Scientists found fossils of a weird monitor lizard, one that roamed the earth millions of years ago and had four eyes instead of the two regular eyes.

The creature, dubbed Saniwa ensidens, went extinct some 34-million-years ago. It thrived during its time, but what was not known was that the land-dweller also had an added pair of the said bodily feature, something that has never been observed in a jawed terrestrial creature. The creature had one routine pair of eyes accompanied by two eye-like photo-sensory organs on top of the head, Gizmodo reported.

These structures, dubbed pineal and parapineal organs, have been referred to as the third eye of the animal, but they didn’t have normal features associated with the ability to see such as eyeballs or eyelids.
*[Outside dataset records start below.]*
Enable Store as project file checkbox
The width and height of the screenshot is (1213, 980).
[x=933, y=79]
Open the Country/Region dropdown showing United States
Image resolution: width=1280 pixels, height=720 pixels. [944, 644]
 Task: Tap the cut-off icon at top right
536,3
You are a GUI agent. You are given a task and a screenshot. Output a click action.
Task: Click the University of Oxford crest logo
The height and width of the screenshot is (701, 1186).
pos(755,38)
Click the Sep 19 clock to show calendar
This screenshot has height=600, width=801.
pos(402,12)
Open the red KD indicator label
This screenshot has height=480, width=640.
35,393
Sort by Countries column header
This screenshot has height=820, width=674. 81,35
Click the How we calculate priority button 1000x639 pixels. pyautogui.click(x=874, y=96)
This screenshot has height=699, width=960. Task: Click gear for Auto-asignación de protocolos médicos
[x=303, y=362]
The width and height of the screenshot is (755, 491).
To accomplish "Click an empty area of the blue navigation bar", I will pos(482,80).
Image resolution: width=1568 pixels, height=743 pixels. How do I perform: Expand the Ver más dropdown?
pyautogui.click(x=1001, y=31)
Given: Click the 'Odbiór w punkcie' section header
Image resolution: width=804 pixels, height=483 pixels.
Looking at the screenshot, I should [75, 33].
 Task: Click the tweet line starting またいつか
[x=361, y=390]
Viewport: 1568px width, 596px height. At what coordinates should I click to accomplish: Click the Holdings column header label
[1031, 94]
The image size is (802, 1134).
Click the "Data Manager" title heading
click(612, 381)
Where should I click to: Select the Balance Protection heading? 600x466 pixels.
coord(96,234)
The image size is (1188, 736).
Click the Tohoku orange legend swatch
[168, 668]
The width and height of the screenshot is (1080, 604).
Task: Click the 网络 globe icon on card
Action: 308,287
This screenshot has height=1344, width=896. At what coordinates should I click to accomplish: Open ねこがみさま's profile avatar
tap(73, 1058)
Instead, they served as modern-day light sensors, allowing the animal to detect the presence of light and use that information to correct its orientation or to keep a track of its seasonal cycles.

"The fossils that we studied were collected in 1871, and they are quite scrappy — really banged up," Krister Smith, the lead author of the latest study, said in a statement. "One would be forgiven for looking at them and thinking that they must be useless. Our work shows that even small, fragmentary fossils can be enormously useful." He even noted that calling the two photosensitive organs "eyes" may seem far-fetched, but is actually unquestionable as scientists have been using it since the 19th century.

Covered by a transparent layer of skin, the additional two eyes seem different in too many ways, but they developed just like our conventional human eyes or as an outward growth of developing neural tube connected to the brain and spinal cord. The structures also had a lens and retina-like structure separated by a fluid in between.

This image depicts a reconstruction of what the extinct monitor lizard might have looked like. The parietal and pineal foramina are visible on the overlaid skull. Senckenberg Gesellschaft für Naturforschung / Andreas Lachmann /

“The functions of the pineal organ — even when it doesn’t form an eye — in lower vertebrates include geographic orientation,” Smith told Gizmodo. “There are at least two proposed mechanisms for this, both of which rely on short-wavelength (blue) light. We know that short-wavelength light is rapidly attenuated upon entering the head. So it is plausible that the production of a fourth eye could be related to the improved perception of short-wavelength light and therefore to geographic orientation.”

Scientists believe understanding more about this feature could give them more insight into the evolution of these organs millions of years ago and how they functioned.

The discovery was detailed in a paper titled "The Only Known Jawed Vertebrate with Four Eyes and the Bauplan of the Pineal Complex" and was published in Current Biology.